SET PROBLEM
Count the lines in the data below that contain the string "Identify", matching case exactly, and reply with only that number.
BEGIN INFORMATION SUPPLIED
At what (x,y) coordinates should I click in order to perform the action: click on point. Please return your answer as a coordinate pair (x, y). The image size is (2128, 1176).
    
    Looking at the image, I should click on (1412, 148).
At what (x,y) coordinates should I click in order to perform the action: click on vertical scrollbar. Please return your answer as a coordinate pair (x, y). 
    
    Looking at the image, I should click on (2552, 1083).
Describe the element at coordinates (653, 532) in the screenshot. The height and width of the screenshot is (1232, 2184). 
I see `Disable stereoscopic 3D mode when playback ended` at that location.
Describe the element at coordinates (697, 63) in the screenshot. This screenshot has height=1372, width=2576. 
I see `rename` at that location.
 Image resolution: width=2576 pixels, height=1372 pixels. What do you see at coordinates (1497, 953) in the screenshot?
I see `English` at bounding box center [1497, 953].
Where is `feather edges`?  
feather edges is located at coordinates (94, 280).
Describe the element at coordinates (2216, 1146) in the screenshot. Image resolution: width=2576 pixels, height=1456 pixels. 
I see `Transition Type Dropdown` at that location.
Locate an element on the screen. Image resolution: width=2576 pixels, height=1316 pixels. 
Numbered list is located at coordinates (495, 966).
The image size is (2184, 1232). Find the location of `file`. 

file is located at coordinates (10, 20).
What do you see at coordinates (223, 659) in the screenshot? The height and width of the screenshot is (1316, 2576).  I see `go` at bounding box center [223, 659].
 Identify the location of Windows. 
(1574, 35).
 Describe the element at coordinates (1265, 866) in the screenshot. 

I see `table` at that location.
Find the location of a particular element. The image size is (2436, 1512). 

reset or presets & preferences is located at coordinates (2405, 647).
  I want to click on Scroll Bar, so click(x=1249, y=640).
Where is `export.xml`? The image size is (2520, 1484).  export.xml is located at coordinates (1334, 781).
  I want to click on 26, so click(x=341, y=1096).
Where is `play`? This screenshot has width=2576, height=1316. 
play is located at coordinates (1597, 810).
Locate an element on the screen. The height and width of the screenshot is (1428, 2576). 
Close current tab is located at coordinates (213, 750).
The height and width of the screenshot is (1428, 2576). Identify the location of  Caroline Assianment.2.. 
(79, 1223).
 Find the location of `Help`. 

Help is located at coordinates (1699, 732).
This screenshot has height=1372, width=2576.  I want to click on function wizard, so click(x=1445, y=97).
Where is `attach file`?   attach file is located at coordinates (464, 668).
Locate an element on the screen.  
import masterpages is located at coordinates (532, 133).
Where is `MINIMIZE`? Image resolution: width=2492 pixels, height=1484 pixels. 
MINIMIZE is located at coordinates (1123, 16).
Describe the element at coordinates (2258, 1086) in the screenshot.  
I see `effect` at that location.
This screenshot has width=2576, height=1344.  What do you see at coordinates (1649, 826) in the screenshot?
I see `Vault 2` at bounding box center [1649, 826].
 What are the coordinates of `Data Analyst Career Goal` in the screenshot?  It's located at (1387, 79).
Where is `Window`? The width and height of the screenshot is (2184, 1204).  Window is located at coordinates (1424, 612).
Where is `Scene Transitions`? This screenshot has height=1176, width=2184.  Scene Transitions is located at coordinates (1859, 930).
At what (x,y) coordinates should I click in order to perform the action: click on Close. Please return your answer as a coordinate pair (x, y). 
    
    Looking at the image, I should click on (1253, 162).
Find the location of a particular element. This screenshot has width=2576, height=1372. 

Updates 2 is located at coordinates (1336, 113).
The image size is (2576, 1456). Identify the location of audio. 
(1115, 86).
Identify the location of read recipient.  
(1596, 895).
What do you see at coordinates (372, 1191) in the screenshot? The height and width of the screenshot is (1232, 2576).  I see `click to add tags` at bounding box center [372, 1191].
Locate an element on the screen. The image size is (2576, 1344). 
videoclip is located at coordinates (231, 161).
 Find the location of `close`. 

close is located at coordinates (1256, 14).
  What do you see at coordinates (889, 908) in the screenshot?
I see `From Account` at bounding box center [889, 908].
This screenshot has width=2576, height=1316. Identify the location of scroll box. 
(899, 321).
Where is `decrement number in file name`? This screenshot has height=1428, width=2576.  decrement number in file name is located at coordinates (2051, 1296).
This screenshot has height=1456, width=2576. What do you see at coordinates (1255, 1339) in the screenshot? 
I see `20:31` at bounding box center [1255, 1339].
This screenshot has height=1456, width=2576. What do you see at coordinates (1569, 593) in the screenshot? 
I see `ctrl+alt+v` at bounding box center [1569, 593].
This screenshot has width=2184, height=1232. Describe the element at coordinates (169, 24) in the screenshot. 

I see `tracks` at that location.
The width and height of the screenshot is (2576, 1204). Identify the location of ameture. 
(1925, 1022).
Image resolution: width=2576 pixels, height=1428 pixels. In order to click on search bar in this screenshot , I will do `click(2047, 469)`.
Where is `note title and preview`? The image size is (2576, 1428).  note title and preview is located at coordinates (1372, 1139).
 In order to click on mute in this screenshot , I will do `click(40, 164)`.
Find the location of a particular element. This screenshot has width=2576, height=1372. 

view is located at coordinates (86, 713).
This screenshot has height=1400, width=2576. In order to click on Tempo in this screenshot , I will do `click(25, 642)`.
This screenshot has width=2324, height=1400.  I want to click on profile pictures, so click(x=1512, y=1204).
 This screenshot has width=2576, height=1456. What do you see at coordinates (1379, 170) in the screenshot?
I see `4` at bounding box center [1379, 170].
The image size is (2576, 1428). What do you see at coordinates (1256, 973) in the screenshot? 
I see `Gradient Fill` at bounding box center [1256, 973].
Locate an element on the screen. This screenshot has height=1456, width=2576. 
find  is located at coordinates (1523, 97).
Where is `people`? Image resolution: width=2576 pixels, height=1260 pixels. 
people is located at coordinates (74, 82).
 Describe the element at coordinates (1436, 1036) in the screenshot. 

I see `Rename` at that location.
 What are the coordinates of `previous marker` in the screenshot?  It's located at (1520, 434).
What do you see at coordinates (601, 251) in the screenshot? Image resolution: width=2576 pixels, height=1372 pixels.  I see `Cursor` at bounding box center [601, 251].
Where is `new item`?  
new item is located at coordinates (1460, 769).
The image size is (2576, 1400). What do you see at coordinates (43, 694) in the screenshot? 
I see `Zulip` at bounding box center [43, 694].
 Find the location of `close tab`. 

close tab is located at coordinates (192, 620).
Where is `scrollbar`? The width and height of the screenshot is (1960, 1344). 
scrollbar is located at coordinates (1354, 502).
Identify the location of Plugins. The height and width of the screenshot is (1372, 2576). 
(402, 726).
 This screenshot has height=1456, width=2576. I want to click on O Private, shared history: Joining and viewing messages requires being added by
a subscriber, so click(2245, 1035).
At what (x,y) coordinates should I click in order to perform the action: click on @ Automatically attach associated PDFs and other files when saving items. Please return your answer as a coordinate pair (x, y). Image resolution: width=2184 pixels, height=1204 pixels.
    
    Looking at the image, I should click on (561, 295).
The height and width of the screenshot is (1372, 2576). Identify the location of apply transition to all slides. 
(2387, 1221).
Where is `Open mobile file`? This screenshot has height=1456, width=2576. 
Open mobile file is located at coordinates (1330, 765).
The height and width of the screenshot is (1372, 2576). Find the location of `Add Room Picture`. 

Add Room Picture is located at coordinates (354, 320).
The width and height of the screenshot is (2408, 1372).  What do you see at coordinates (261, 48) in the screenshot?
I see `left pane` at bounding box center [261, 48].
END INFORMATION SUPPLIED
RESULT OF THE EXERCISE
8